TASK DIRECTIONS » The exercise calls for the lines from the one containing "Click the Instructor Evaluation title" to the end of the data below to be output exactly, pictures excluded.

EXTRACTED MATERIAL »
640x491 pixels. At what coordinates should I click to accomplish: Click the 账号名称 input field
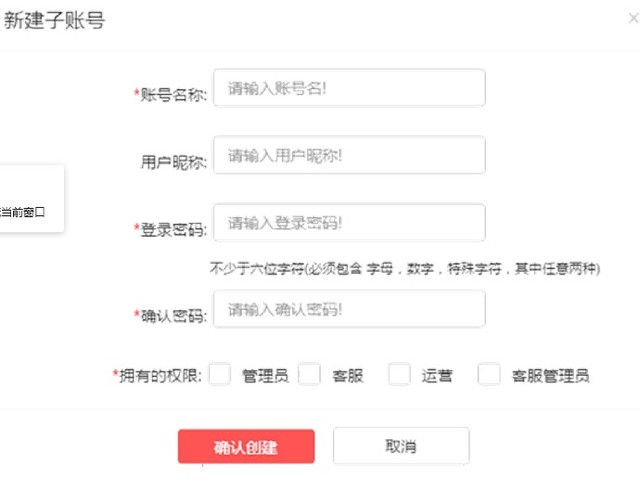pos(348,88)
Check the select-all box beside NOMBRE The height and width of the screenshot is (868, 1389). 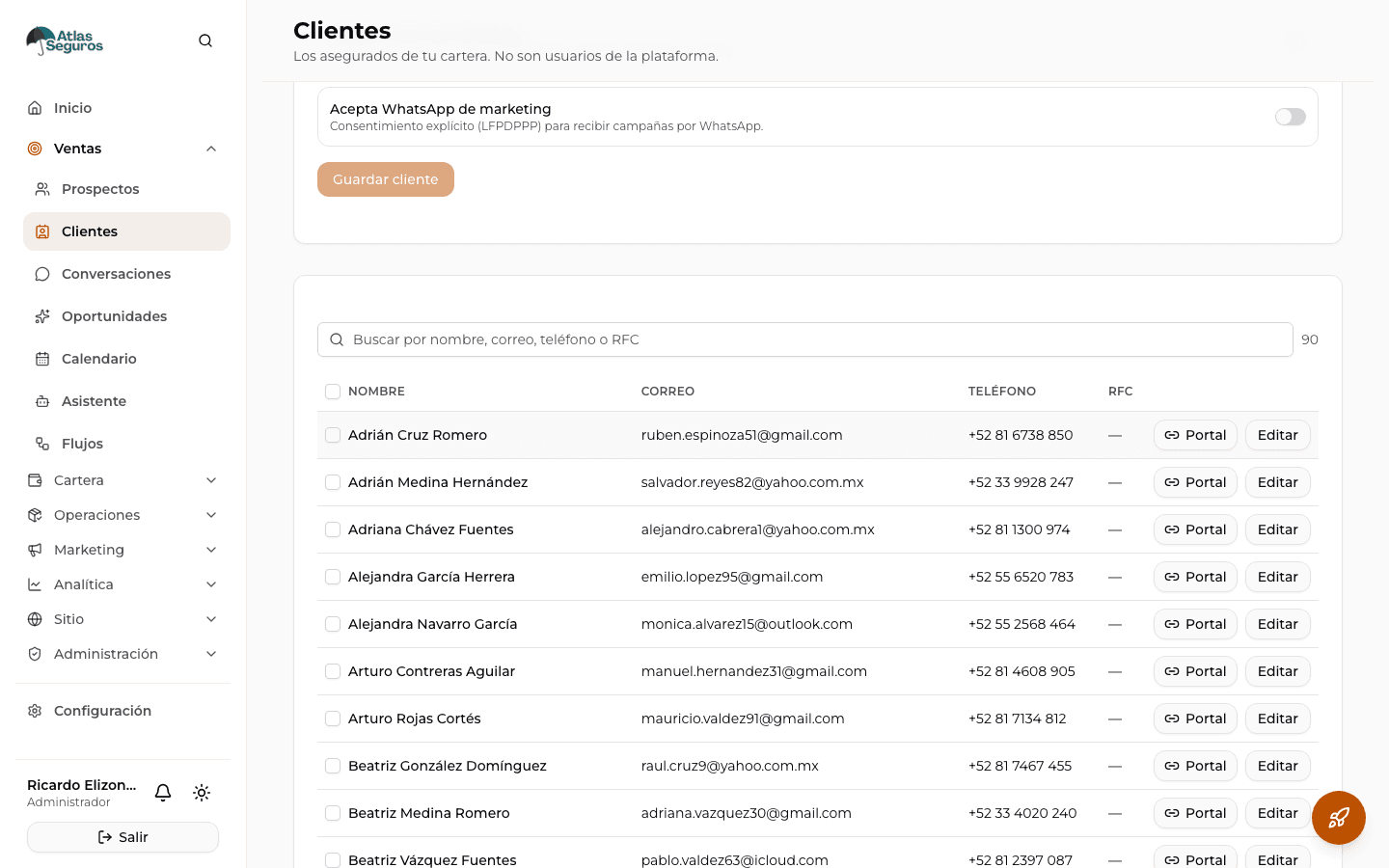click(333, 392)
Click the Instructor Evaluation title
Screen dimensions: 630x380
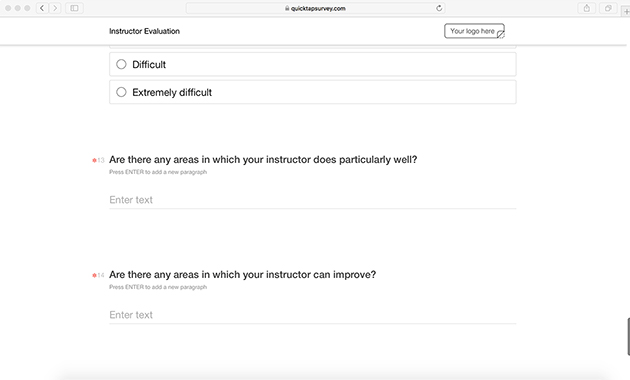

ANSWER TO THE EXERCISE »
Click the Instructor Evaluation title
Screen dimensions: 630x380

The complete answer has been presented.